Higher-volume markets tend to have tighter spreads and faster price discovery — meaning the displayed YES/NO percentages are more likely to reflect the true crowd-implied probability rather than a single trader's directional view.
Resolution is handled by the UMA optimistic oracle on Polygon. A proposer submits the outcome, a 2-hour dispute window opens, and if uncontested the payout is final. Contested outcomes escalate to UMA token holders.
This prediction market is scheduled to close on 3 November 2026. After the resolving event occurs, settlement typically clears within 24 hours once the UMA optimistic oracle confirms the outcome. All payouts are in USDC on the Polygon network.

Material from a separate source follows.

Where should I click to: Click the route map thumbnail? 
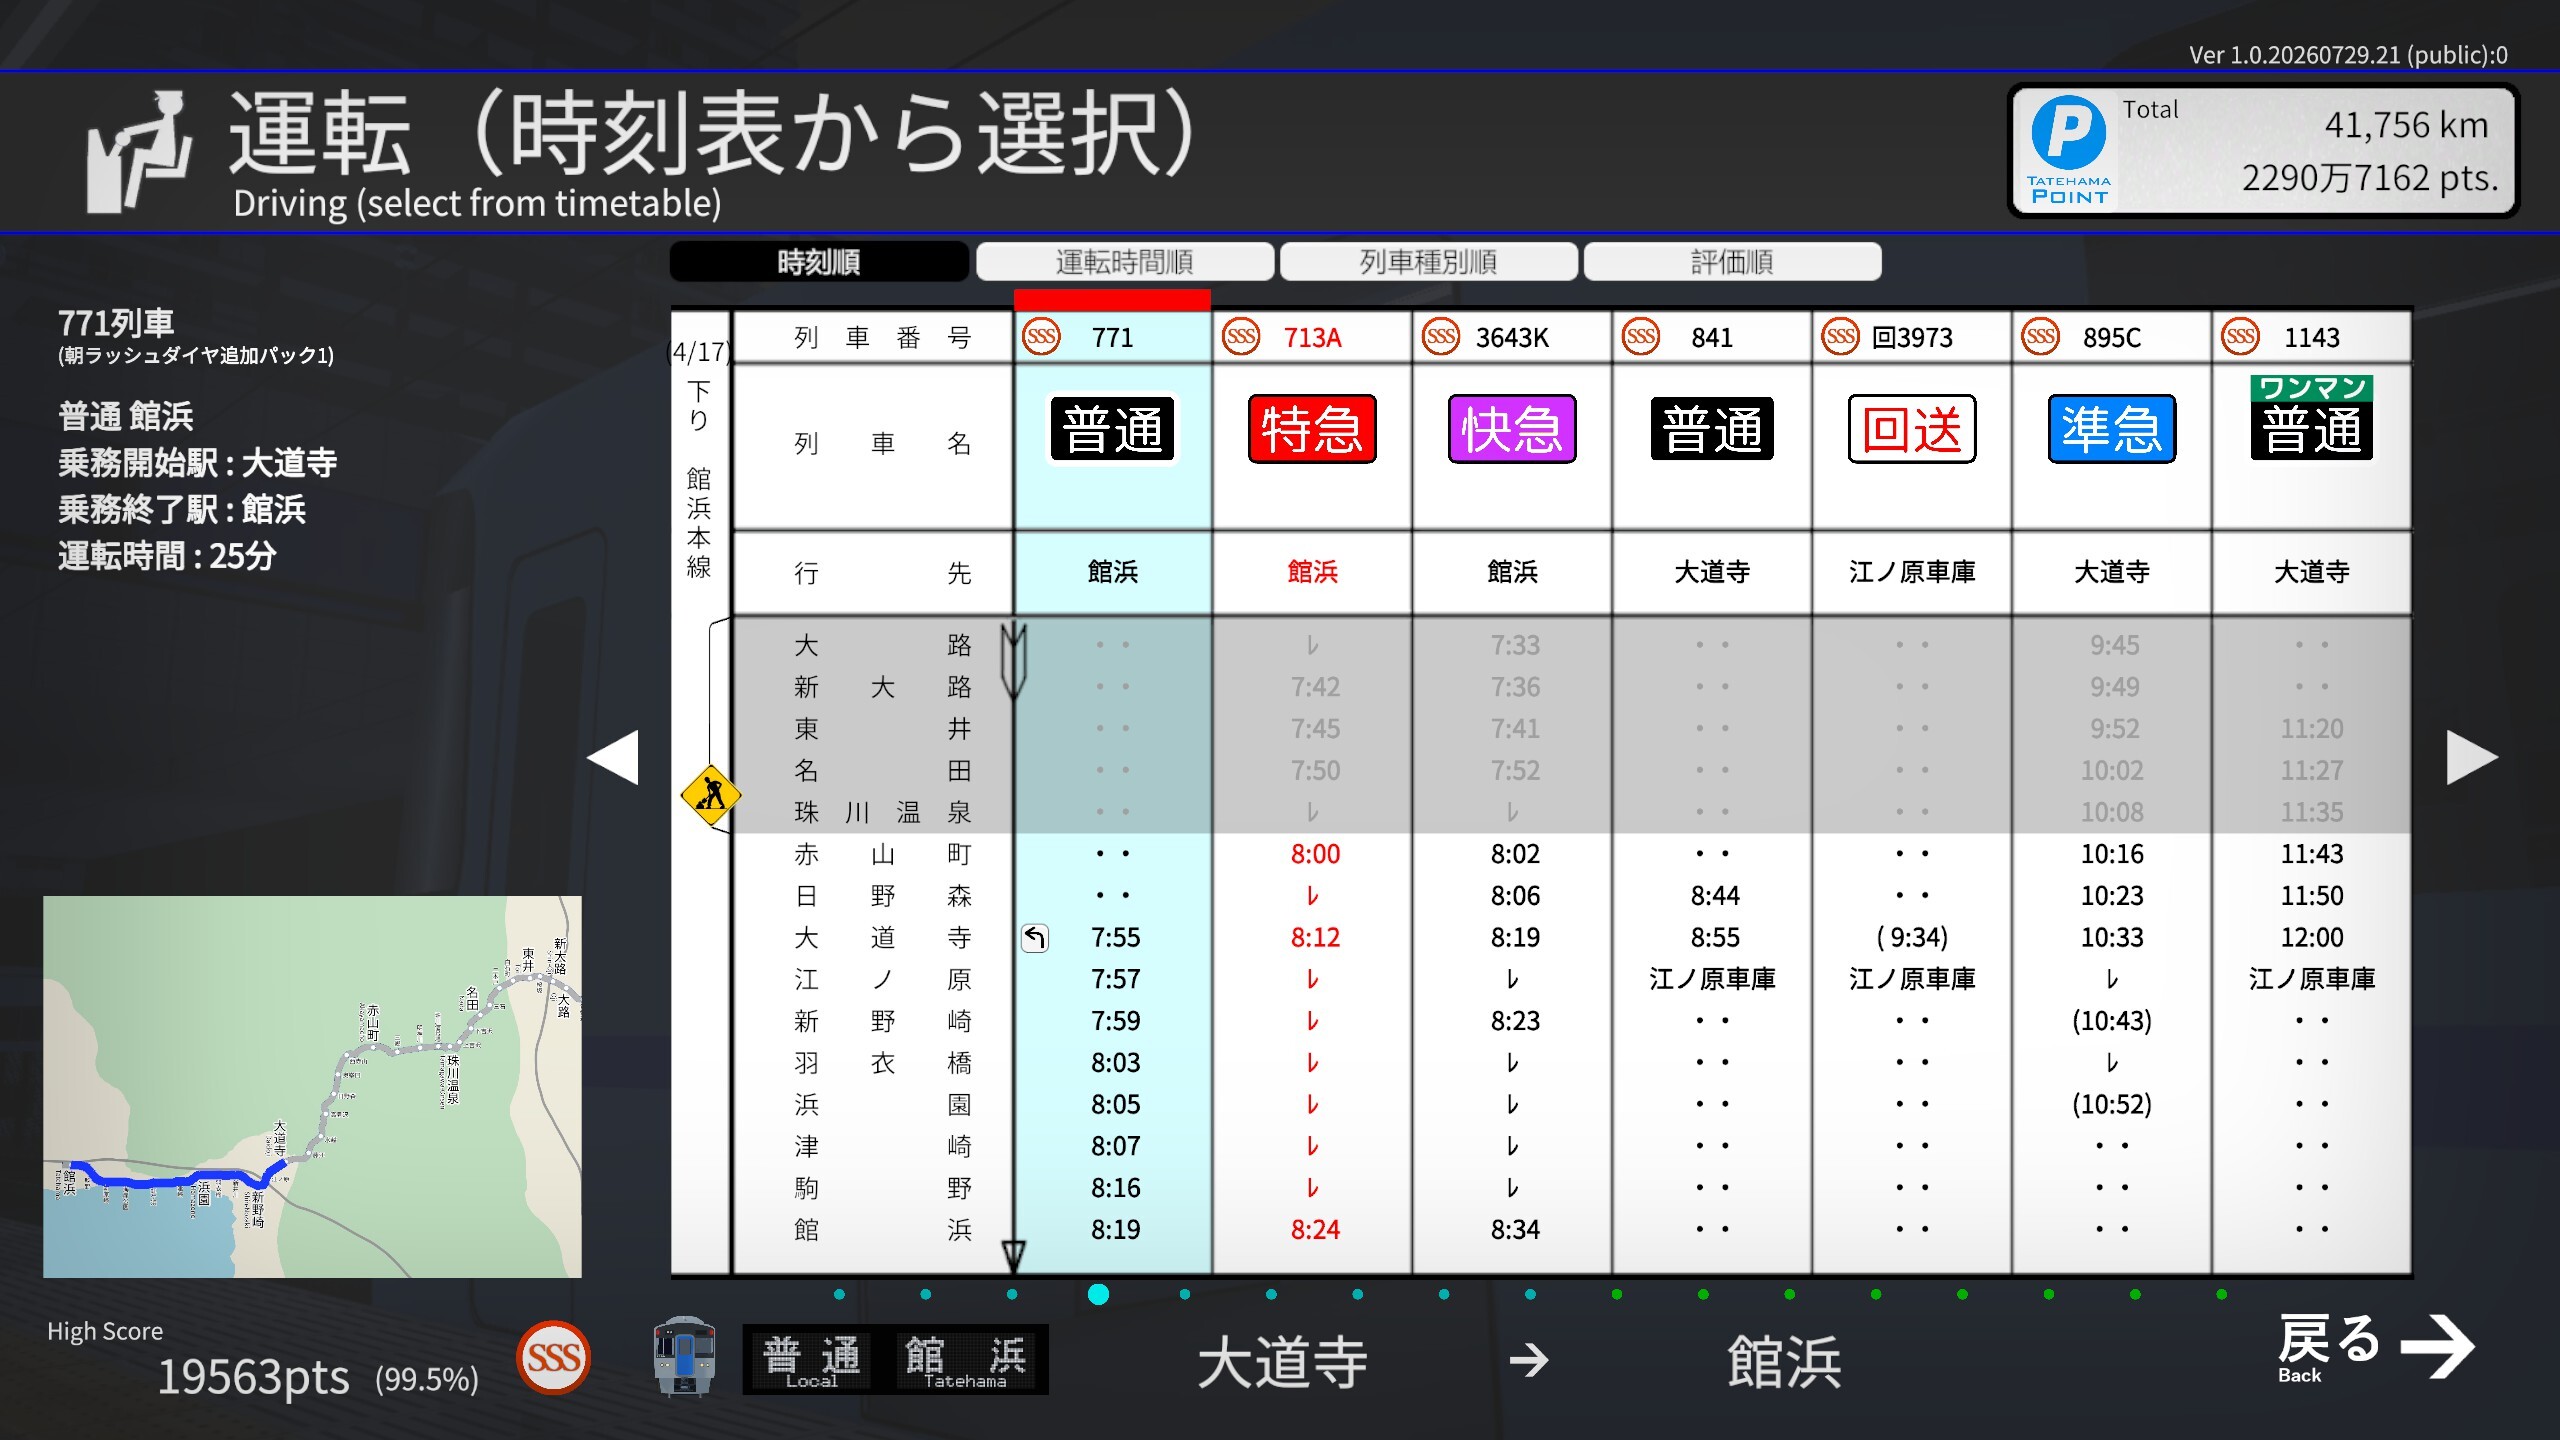pyautogui.click(x=312, y=1086)
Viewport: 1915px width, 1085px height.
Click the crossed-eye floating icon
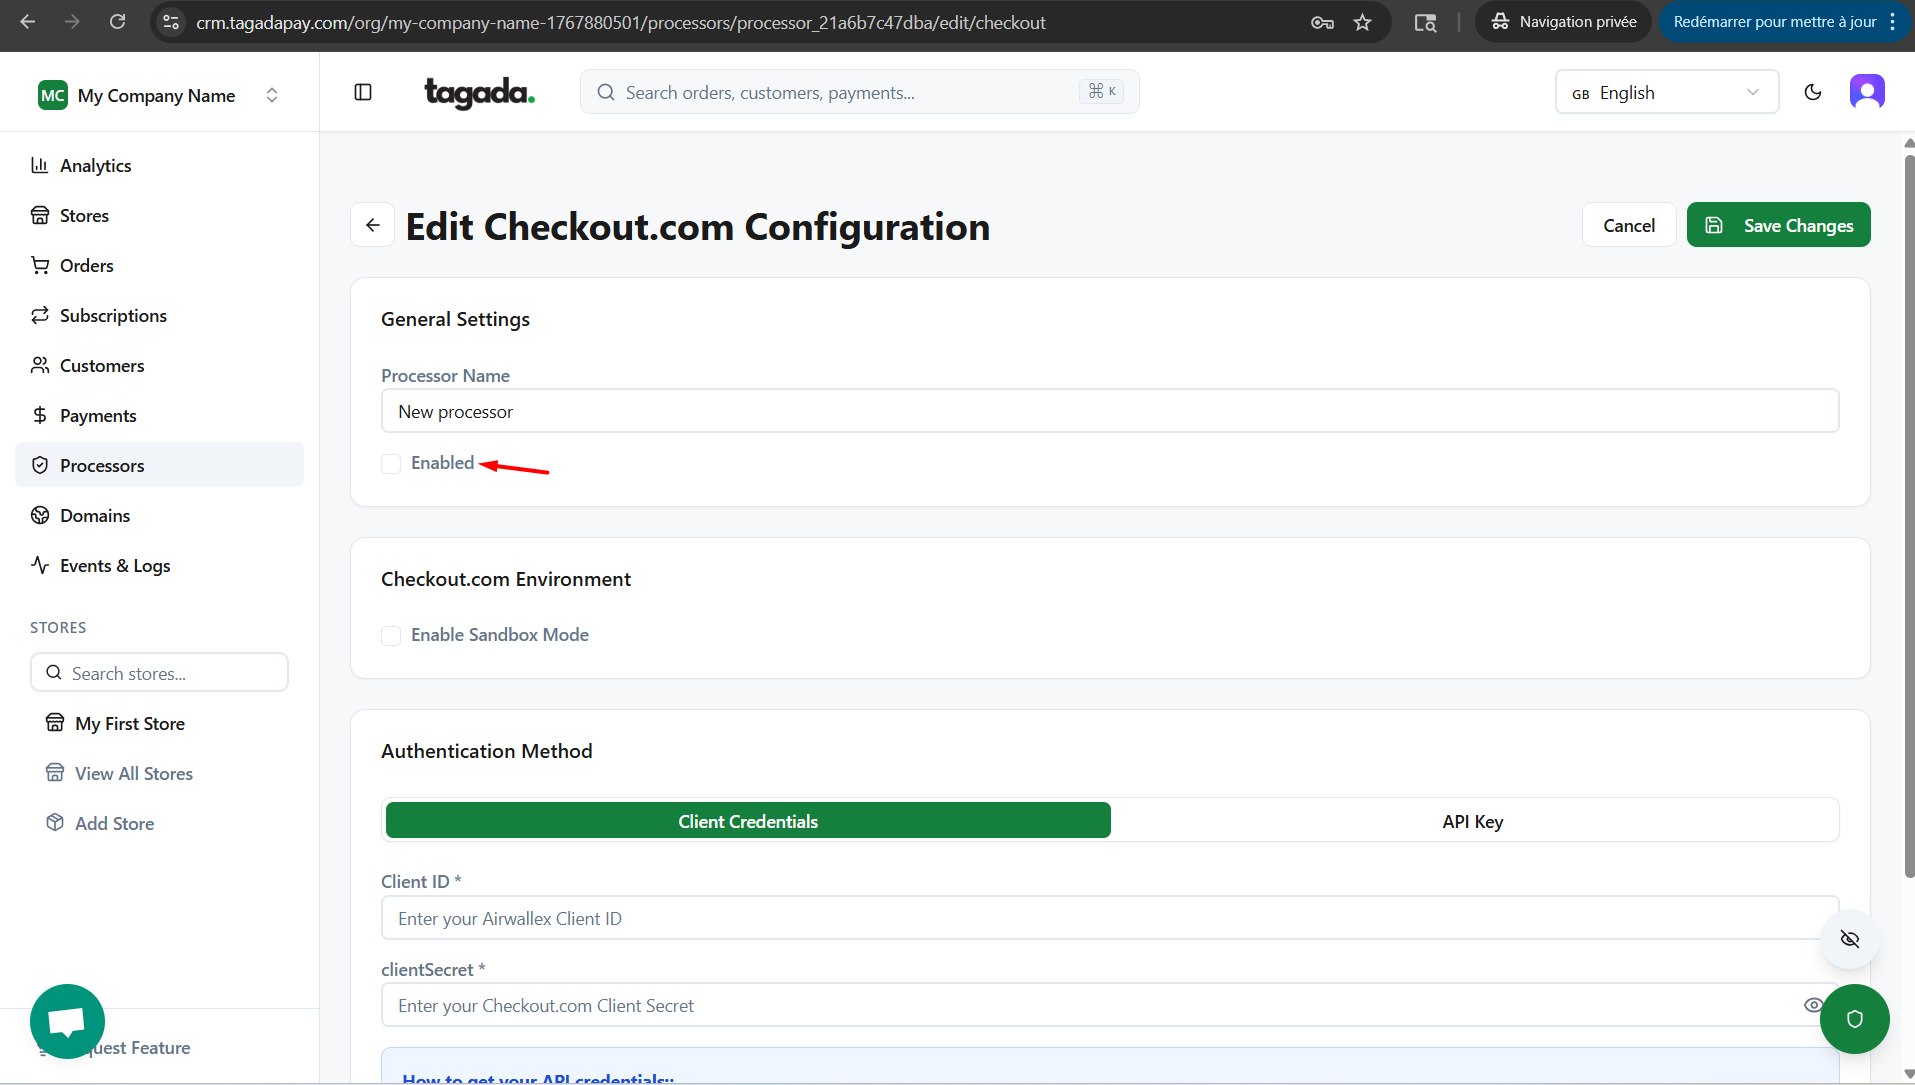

To trade on this prediction market, create a free PolyGram account at polygram.ink, deposit USDC via Polygon, and place a YES or NO order on the outcome you believe in. You can learn more on our how-it-works page. Your maximum loss is limited to your stake — there is no leverage or margin.
When the outcome is determined, winning YES shares pay out $1.00 each in USDC, while losing shares pay $0. Settlement is handled by the UMA optimistic oracle on Polygon — a proposer submits the result, a two-hour dispute window opens, and if uncontested, payouts are distributed automatically. You can withdraw your winnings to any Polygon wallet.
Prediction-market positions can lose 100% of staked capital. Outcomes are uncertain by definition — historical accuracy of crowd-implied probabilities is high in aggregate but not for any single market. PolyGram does not provide investment advice. Trade only with capital you can afford to lose.
Regulatory status varies by jurisdiction. Germany, the United States, and most EU countries treat Polymarket-style event contracts under one of three frameworks: financial derivative, gambling product, or unregulated novel asset. Consult local counsel before trading.